Доктор советовал ему бросить все занятия и ехать за границу; но немалого труда стоило близким и знакомым людям заставить Добролюбова послушаться этого совета доктора. Он возражал, что едва успел развязаться с долгом, который сделал его покойный отец, построив себе дом в Нижнем, что дохода с этого дома не хватает на содержание и воспитание его сестер и братьев, и, в то время как на нем лежит обязанность заботиться о них, он будет отдыхать целый год и тратить деньги на путешествие! И только когда все окружающие начали неотступно настаивать, чтобы он скорее ехал за границу, он сам понял, что ему необходимо восстановить силы. Некрасов же щедро снабдил его деньгами и открыл ему безграничный кредит. Добролюбов в конце мая 1860 года уехал, наконец, за границу. Братья его были отданы для приготовления к вступительному экзамену учителю П.С. Юрьеву, который брал гимназистов на содержание.
Отправился Добролюбов через Берлин и Лейпциг в Дрезден. Как прежде, в юности, по приезде в Петербург он не расщедривался в письмах к родным и землякам на описание своих петербургских впечатлений, столь же скуп он был и теперь относительно впечатлений заграничных. Письма его, как к петербургским друзьям, так и к нижегородским родным, носят исключительно деловой характер.
«Описывать мои переезды нечего, – пишет он в одном из писем М.А. Кострову, – все очень благополучно и просто совершаются по железным дорогам и на пароходах. Рассказывать о том, что видел, – об этом в книжках можно читать гораздо лучше; остается спрашивать и извещать о здоровье, – что я делаю. Но и это не надо делать слишком часто».

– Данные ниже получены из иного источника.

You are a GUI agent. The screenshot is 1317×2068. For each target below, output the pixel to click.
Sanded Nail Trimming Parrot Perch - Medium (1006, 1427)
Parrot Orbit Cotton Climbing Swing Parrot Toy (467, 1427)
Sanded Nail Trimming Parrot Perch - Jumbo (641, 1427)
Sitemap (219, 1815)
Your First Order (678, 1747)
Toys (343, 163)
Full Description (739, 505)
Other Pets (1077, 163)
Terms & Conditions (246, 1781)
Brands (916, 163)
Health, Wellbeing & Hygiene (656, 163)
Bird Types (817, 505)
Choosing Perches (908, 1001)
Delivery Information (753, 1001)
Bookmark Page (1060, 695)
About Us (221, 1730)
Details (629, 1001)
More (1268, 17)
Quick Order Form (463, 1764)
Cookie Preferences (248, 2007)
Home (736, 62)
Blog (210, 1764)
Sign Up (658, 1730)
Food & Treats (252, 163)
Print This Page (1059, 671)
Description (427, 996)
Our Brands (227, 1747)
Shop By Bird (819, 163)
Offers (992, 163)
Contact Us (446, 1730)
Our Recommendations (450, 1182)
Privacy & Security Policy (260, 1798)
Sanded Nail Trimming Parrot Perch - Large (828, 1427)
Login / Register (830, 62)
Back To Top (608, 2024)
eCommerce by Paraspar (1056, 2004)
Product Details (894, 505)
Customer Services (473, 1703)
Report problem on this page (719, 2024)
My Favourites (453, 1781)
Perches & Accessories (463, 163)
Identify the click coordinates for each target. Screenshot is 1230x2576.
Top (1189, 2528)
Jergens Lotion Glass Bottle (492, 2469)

В Лейпциге и Дрездене его поразило только изобилие русских.
«До сих пор, – пишет он к М.И. Шимановскому, – я как будто все в родной Руси. Можете себе представить, что вчера первый день еще выдался мне такой, что я русского языка не слышал. А то куда ни оглянись – везде русские. В Дрездене – так это доходит до неприличия. В театре я раз сидел, буквально окруженный русскими: впереди, позади и справа были пары и тройки, которые несли ужаснейшую дичь, воображая, что никто их не понимает; слева сидел молчаливый господин, имевший вид немца. Я обратился к нему с каким-то вопросом относительно актеров: он мне ответил, что сам не знает, что он в первый раз в здешнем театре; затем оказалось, что это русский».
Дрезден Добролюбову не понравился.
«В Саксонской Швейцарии, – пишет он в письме П.Н. Казанскому, – виды точно превосходные; но в городе все так узко, темно, грязно, что он годится гораздо более для панорамы, нежели для живого глаза. А в панораме он должен быть великолепен, со своими узкими, закопченными зданиями, мутной и узенькой Эльбой, разрезывающей его, и свежей зеленью, которая его опоясывает, составляя контраст с копотью и грязью стен. Все это на картине должно иметь очень внушающий вид, потому что останутся одни очертания, а натуральная грязь исчезнет».
В Дрездене Добролюбов советовался с доктором Вальтером, который послал его в Швейцарию, в Интерлакен, а потом куда-нибудь на море. В Интерлакен Добролюбов приехал в начале июля и начал здесь лечение сывороткой и альпийским воздухом, которые на время восстановили его силы и здоровье, как об этом пишет он своим нижегородским родным: «Первый месяц я был все так же плох, как и дома, но, по крайней мере, развлекся видом разных мест и людей. А второй месяц, который проведен мной в Швейцарии, принес положительную пользу моему здоровью. Кто меня здесь видел, тот говорит, что я после петербургского уже значительно поправился. Я и сам это замечаю, потому что теперь спокойнее и веселее смотрю на все…»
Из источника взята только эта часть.